22 KiB
		
	
	
	
	
	
	
	
			
		
		
	
	| title | teaser | menu | next | ||||||||||||
|---|---|---|---|---|---|---|---|---|---|---|---|---|---|---|---|
| Embeddings, Transformers and Transfer Learning | Using transformer embeddings like BERT in spaCy | 
 | /usage/training | 
spaCy supports a number of transfer and multi-task learning workflows that can often help improve your pipeline's efficiency or accuracy. Transfer learning refers to techniques such as word vector tables and language model pretraining. These techniques can be used to import knowledge from raw text into your pipeline, so that your models are able to generalize better from your annotated examples.
You can convert word vectors from popular tools like
FastText and Gensim,
or you can load in any pretrained transformer model if you install
spacy-transformers. You can
also do your own language model pretraining via the
spacy pretrain command. You can even share your
transformer or other contextual embedding model across multiple components,
which can make long pipelines several times more efficient. To use transfer
learning, you'll need at least a few annotated examples for what you're trying
to predict. Otherwise, you could try using a "one-shot learning" approach using
vectors and similarity.
The key difference between word vectors and contextual language models such as transformers is that word vectors model lexical types, rather than tokens. If you have a list of terms with no context around them, a transformer model like BERT can't really help you. BERT is designed to understand language in context, which isn't what you have. A word vectors table will be a much better fit for your task. However, if you do have words in context — whole sentences or paragraphs of running text — word vectors will only provide a very rough approximation of what the text is about.
Word vectors are also very computationally efficient, as they map a word to a vector with a single indexing operation. Word vectors are therefore useful as a way to improve the accuracy of neural network models, especially models that are small or have received little or no pretraining. In spaCy, word vector tables are only used as static features. spaCy does not backpropagate gradients to the pretrained word vectors table. The static vectors table is usually used in combination with a smaller table of learned task-specific embeddings.
Word vectors are not compatible with most transformer models, but if you're training another type of NLP network, it's almost always worth adding word vectors to your model. As well as improving your final accuracy, word vectors often make experiments more consistent, as the accuracy you reach will be less sensitive to how the network is randomly initialized.

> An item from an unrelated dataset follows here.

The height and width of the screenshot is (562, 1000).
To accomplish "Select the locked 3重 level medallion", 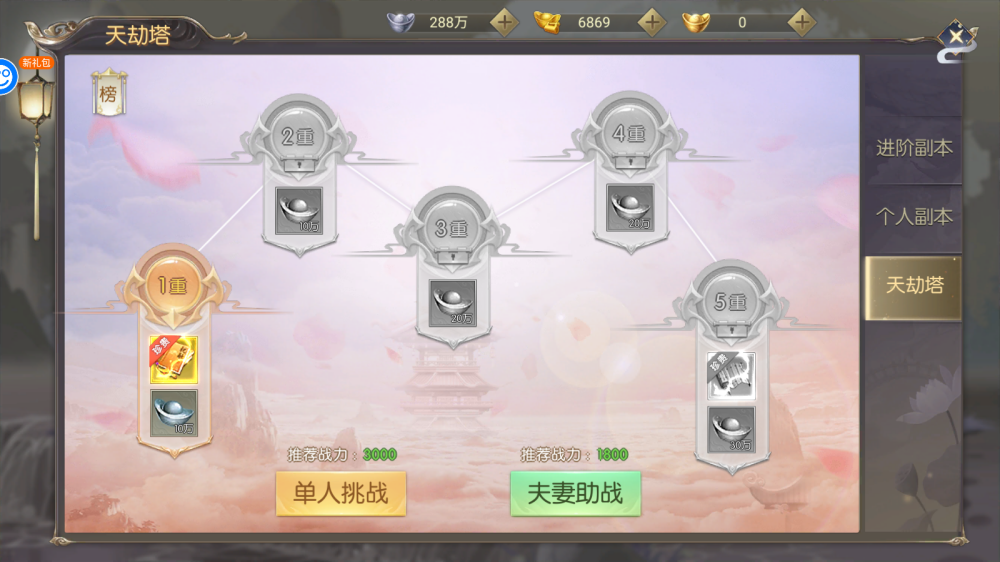I will pos(452,228).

High variance due to random chance can slow down your progress significantly, as you need to run many experiments to filter the signal from the noise.
Word vector features need to be enabled prior to training, and the same word vectors table will need to be available at runtime as well. You cannot add word vector features once the model has already been trained, and you usually cannot replace one word vectors table with another without causing a significant loss of performance.
Shared embedding layers
spaCy lets you share a single transformer or other token-to-vector ("tok2vec") embedding layer between multiple components. You can even update the shared layer, performing multi-task learning. Reusing the tok2vec layer between components can make your pipeline run a lot faster and result in much smaller models. However, it can make the pipeline less modular and make it more difficult to swap components or retrain parts of the pipeline. Multi-task learning can affect your accuracy (either positively or negatively), and may require some retuning of your hyper-parameters.
| Shared | Independent | 
|---|---|
| ✅ smaller: models only need to include a single copy of the embeddings | ❌ larger: models need to include the embeddings for each component | 
| ✅ faster: embed the documents once for your whole pipeline | ❌ slower: rerun the embedding for each component | 
| ❌ less composable: all components require the same embedding component in the pipeline | ✅ modular: components can be moved and swapped freely | 
You can share a single transformer or other tok2vec model between multiple
components by adding a Transformer or
Tok2Vec component near the start of your pipeline. Components
later in the pipeline can "connect" to it by including a listener layer like
Tok2VecListener within their model.
At the beginning of training, the Tok2Vec component will grab
a reference to the relevant listener layers in the rest of your pipeline. When
it processes a batch of documents, it will pass forward its predictions to the
listeners, allowing the listeners to reuse the predictions when they are
eventually called. A similar mechanism is used to pass gradients from the
listeners back to the model. The Transformer component and
TransformerListener layer do the same
thing for transformer models, but the Transformer component will also save the
transformer outputs to the
Doc._.trf_data extension attribute,
giving you access to them after the pipeline has finished running.
Using transformer models
Transformers are a family of neural network architectures that compute dense,
context-sensitive representations for the tokens in your documents. Downstream
models in your pipeline can then use these representations as input features to
improve their predictions. You can connect multiple components to a single
transformer model, with any or all of those components giving feedback to the
transformer to fine-tune it to your tasks. spaCy's transformer support
interoperates with PyTorch and the
HuggingFace transformers library,
giving you access to thousands of pretrained models for your pipelines. There
are many great guides to
transformer models, but for practical purposes, you can simply think of them as
a drop-in replacement that let you achieve higher accuracy in exchange for
higher training and runtime costs.
Setup and installation
System requirements
We recommend an NVIDIA GPU with at least 10GB of memory in order to work with transformer models. Make sure your GPU drivers are up to date and you have CUDA v9+ installed.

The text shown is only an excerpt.